Er, but I’ve got to be honest – I can’t bring myself to actually read through the list. I really love being surprised! I’ve written about screensaver serendipity. (I blogged that when that ghostly picture of Oscar Wilde came up, “I just assumed that my Kindle was haunted…”) This is also why I don’t want change or replace my Kindle screensaver images.

So I was more interested in a different part of the discussion on that forum. Someone suggested that when it’s at rest, your Kindle’s screensaver should display the cover of the book that you’re reading. But then a poster named SirBruce had the ultimate response.

I thought of that idea as well, but then I reconsidered: Do I really want folks seeing the cover of Naughty Nurses 3: Nude at Night?

UPDATE: Some people have been arriving to this page after searching Google for the phrase “kindle definition with falling letters.” I’m not sure exactly what they’re looking for, but there’s at least one Kindle screensaver that provides a definition…of the word “kindle”.


kindle
\ kǐn´ dl \

v : light or sent on fire; arouse or inspire (an emotion or feeling)

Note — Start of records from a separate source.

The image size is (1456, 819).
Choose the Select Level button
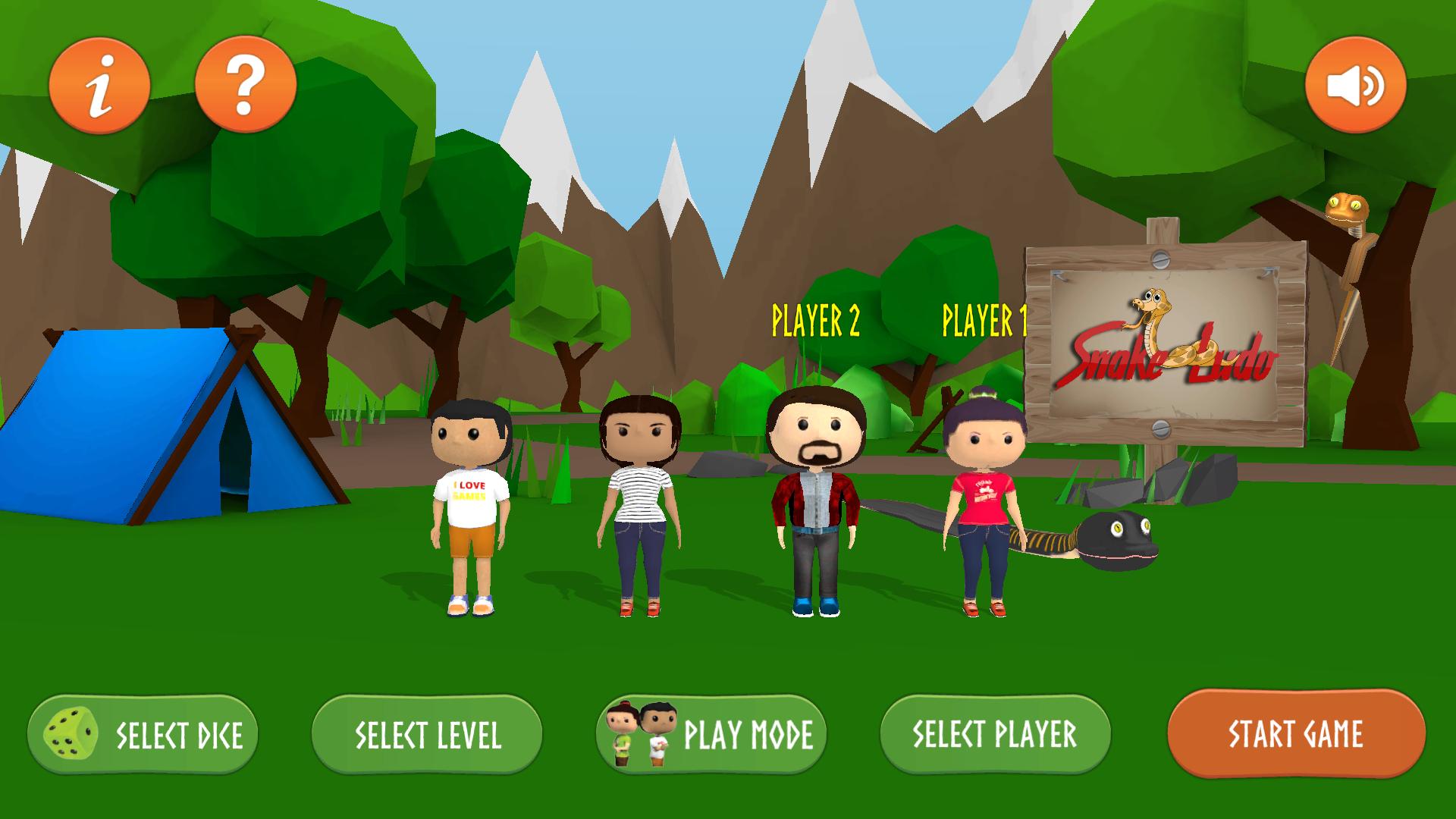click(427, 734)
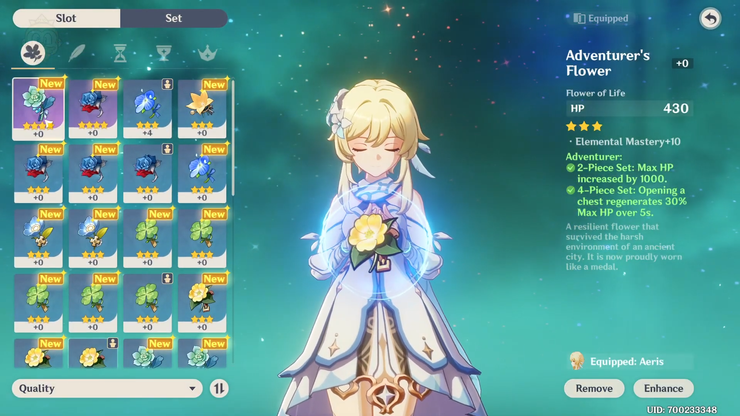This screenshot has height=416, width=740.
Task: Switch to the Set tab
Action: (x=173, y=18)
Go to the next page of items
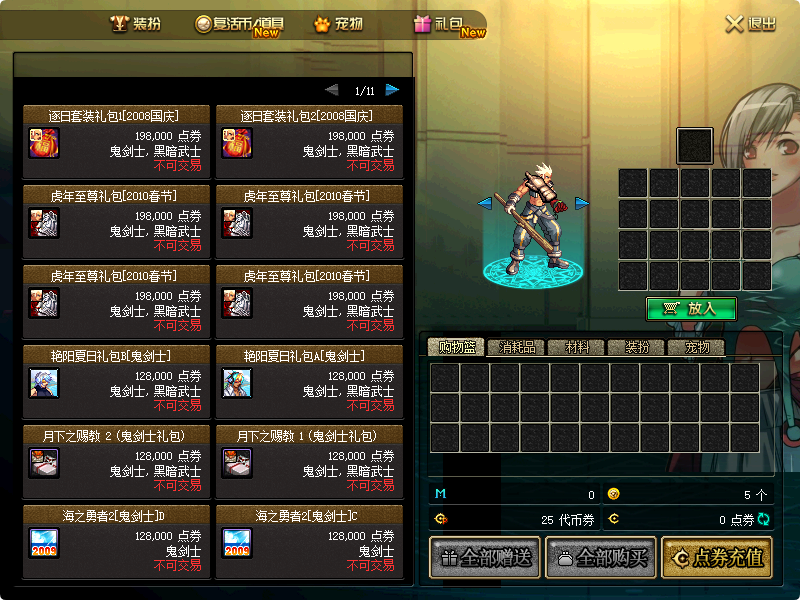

By reading to me at bedtime when I was a child, my parents kindled my life-long love for reading.


But of course, there’s another “definition” screensaver where Amazon reminds you that their Kindle “is a whole new class of device.

“Thank you for being an early adopter.”

UPDATE 2: Five hours later, I’d figured it out. They’d meant the Kindle definition that appears on the box in which the Kindle was shipped! For some reason, that definition is a little different.

kindle (kǐn´ dəl)
 v.t. 1. set on fire. 2. inspire, stir up.
-v.i. 1. catch fire. 2. become animated.

Image courtesy of Jess Park

Now, this is cool!

I’ve been blogging for a while about people who want to change or replace their Kindle screensavers. It turns out a blogger named Jess Park has turned this into a real artform.

In the spring of 2008, Disney unveiled the “Nouveau Collection,” elegant designs inspired by classic art nouveau paintings… [W]ith help from bloss_japanime, who posted high-res pictures of the journal covers, I’ve put together this delightful collection for use with your Kindle!

There’s The Little Mermaid, Sleeping Beauty, Cinderella, and Princess Jasmine from Aladdin.

And of course – Snow White!

It turns out I’m not the only one excited about Beatrix Potter’s stories on the Kindle. Four different children’s stories by Beatrix Potter have turned up in the top 20 of Amazon’s list of best-selling (free) children’s books!

And I’m also not the only one who noticed that the free editions didn’t include Potter’s original illustrations…


“Sure, it’s free, but what’s the point, if the images are missing in a children’s book…”

“Instead of including the illustrations (which the Kindle can handle beautifully), there’s text, and then it’ll say [illustration] [illustration]. Really awful. No wonder it’s free….

So here’s my helpful tip for the day. You can purchase fully illustrated Kindle versions of Beatrix Potter’s fairy tales in a collection that costs just $1.00. If you ask for the sample, they’ll even send you a free, illustrated version of The Tale of Peter Rabbit.